### The task
Beginning with the first entry, set down each one exactly as shown.

───── Dataset records ─────

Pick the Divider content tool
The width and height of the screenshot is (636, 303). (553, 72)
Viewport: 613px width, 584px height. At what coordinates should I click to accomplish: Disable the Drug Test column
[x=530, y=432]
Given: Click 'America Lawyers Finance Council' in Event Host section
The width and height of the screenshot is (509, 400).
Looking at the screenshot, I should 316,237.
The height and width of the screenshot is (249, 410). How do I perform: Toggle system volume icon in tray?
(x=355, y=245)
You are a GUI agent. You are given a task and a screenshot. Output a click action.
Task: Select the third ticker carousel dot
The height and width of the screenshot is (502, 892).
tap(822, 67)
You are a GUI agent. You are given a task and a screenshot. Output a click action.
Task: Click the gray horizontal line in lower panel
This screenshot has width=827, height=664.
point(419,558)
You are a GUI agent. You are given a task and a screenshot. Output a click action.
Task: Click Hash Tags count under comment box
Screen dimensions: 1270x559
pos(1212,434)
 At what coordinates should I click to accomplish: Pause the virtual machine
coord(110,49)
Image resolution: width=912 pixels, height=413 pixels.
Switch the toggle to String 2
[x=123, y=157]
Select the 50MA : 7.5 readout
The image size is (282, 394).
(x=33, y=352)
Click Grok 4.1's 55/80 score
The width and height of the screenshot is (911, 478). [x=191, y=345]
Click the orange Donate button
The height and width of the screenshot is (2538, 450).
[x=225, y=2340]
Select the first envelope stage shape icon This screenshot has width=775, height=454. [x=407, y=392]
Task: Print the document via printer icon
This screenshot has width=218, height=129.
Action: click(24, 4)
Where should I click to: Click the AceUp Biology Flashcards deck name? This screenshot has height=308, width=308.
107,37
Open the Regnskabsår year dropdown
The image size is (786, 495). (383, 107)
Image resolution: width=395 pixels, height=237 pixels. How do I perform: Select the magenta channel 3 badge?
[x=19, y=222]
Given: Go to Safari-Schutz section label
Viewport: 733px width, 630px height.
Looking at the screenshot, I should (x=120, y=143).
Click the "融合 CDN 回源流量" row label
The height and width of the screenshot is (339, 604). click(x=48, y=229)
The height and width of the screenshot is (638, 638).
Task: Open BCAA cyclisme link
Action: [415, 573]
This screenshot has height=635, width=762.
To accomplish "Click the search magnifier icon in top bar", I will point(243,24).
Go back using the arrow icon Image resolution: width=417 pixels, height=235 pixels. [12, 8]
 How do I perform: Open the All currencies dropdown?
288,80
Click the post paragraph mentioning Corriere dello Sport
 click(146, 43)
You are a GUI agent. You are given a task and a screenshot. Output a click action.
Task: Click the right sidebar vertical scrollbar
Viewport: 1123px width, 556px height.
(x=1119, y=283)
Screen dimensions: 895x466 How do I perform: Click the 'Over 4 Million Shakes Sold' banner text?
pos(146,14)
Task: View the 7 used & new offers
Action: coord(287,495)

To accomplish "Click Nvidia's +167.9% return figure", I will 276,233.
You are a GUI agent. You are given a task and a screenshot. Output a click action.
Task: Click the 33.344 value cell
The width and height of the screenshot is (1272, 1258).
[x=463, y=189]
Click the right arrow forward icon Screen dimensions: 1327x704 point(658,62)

─────

### Exercise solution
Pick the Divider content tool
The width and height of the screenshot is (636, 303). (553, 72)
Viewport: 613px width, 584px height. At what coordinates should I click to accomplish: Disable the Drug Test column
[x=530, y=432]
Given: Click 'America Lawyers Finance Council' in Event Host section
The width and height of the screenshot is (509, 400).
Looking at the screenshot, I should 316,237.
The height and width of the screenshot is (249, 410). How do I perform: Toggle system volume icon in tray?
(x=355, y=245)
You are a GUI agent. You are given a task and a screenshot. Output a click action.
Task: Select the third ticker carousel dot
The height and width of the screenshot is (502, 892).
tap(822, 67)
You are a GUI agent. You are given a task and a screenshot. Output a click action.
Task: Click the gray horizontal line in lower panel
This screenshot has width=827, height=664.
point(419,558)
You are a GUI agent. You are given a task and a screenshot. Output a click action.
Task: Click Hash Tags count under comment box
Screen dimensions: 1270x559
pos(1212,434)
 At what coordinates should I click to accomplish: Pause the virtual machine
coord(110,49)
Image resolution: width=912 pixels, height=413 pixels.
Switch the toggle to String 2
[x=123, y=157]
Select the 50MA : 7.5 readout
The image size is (282, 394).
(x=33, y=352)
Click Grok 4.1's 55/80 score
The width and height of the screenshot is (911, 478). [x=191, y=345]
Click the orange Donate button
The height and width of the screenshot is (2538, 450).
[x=225, y=2340]
Select the first envelope stage shape icon This screenshot has width=775, height=454. [x=407, y=392]
Task: Print the document via printer icon
This screenshot has width=218, height=129.
Action: click(24, 4)
Where should I click to: Click the AceUp Biology Flashcards deck name? This screenshot has height=308, width=308.
107,37
Open the Regnskabsår year dropdown
The image size is (786, 495). (383, 107)
Image resolution: width=395 pixels, height=237 pixels. How do I perform: Select the magenta channel 3 badge?
[x=19, y=222]
Given: Go to Safari-Schutz section label
Viewport: 733px width, 630px height.
Looking at the screenshot, I should (x=120, y=143).
Click the "融合 CDN 回源流量" row label
The height and width of the screenshot is (339, 604). click(x=48, y=229)
The height and width of the screenshot is (638, 638).
Task: Open BCAA cyclisme link
Action: [415, 573]
This screenshot has height=635, width=762.
To accomplish "Click the search magnifier icon in top bar", I will point(243,24).
Go back using the arrow icon Image resolution: width=417 pixels, height=235 pixels. [12, 8]
 How do I perform: Open the All currencies dropdown?
288,80
Click the post paragraph mentioning Corriere dello Sport
 click(146, 43)
You are a GUI agent. You are given a task and a screenshot. Output a click action.
Task: Click the right sidebar vertical scrollbar
Viewport: 1123px width, 556px height.
(x=1119, y=283)
Screen dimensions: 895x466 How do I perform: Click the 'Over 4 Million Shakes Sold' banner text?
pos(146,14)
Task: View the 7 used & new offers
Action: coord(287,495)

To accomplish "Click Nvidia's +167.9% return figure", I will 276,233.
You are a GUI agent. You are given a task and a screenshot. Output a click action.
Task: Click the 33.344 value cell
The width and height of the screenshot is (1272, 1258).
[x=463, y=189]
Click the right arrow forward icon Screen dimensions: 1327x704 point(658,62)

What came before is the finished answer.